Records for processing:
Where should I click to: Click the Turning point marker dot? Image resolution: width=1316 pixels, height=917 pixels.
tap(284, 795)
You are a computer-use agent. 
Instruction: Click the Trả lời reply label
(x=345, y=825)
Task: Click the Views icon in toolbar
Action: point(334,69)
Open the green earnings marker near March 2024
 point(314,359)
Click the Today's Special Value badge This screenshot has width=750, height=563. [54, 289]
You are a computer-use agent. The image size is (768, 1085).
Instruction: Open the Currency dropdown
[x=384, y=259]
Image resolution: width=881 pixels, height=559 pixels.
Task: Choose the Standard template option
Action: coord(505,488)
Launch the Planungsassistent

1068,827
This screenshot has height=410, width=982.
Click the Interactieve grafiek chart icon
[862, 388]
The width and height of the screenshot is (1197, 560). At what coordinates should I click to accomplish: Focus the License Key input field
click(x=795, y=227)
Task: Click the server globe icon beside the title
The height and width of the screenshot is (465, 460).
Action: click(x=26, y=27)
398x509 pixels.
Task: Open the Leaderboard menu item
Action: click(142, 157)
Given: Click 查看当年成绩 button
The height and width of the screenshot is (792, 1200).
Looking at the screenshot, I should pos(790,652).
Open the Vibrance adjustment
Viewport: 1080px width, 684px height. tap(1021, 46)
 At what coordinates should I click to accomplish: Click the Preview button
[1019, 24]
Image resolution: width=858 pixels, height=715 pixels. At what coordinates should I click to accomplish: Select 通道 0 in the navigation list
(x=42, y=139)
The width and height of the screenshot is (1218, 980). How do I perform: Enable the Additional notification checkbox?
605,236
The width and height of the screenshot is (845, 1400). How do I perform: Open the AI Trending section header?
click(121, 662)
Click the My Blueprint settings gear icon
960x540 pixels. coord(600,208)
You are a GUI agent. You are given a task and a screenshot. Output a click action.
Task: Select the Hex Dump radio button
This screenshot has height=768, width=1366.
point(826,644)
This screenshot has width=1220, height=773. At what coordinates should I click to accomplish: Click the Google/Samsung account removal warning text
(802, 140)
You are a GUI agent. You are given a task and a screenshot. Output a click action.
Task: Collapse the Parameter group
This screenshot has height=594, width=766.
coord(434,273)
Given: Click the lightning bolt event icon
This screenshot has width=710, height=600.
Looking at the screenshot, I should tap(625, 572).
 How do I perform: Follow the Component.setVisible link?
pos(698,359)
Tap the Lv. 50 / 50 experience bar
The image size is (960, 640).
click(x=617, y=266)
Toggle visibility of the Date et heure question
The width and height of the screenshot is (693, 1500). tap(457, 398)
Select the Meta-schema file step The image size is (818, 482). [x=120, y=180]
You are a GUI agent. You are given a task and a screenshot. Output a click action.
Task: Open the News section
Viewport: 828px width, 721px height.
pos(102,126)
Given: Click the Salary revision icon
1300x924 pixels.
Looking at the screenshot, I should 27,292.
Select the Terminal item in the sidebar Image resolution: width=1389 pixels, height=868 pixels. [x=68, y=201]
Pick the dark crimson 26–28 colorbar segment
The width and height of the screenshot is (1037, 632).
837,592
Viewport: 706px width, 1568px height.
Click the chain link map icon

Work order: Once you have found every line in the listing that holds the string "computer", copy each of them.

Written answer:
You are a computer-use agent. 
You are a computer-use agent. The image size is (768, 1085).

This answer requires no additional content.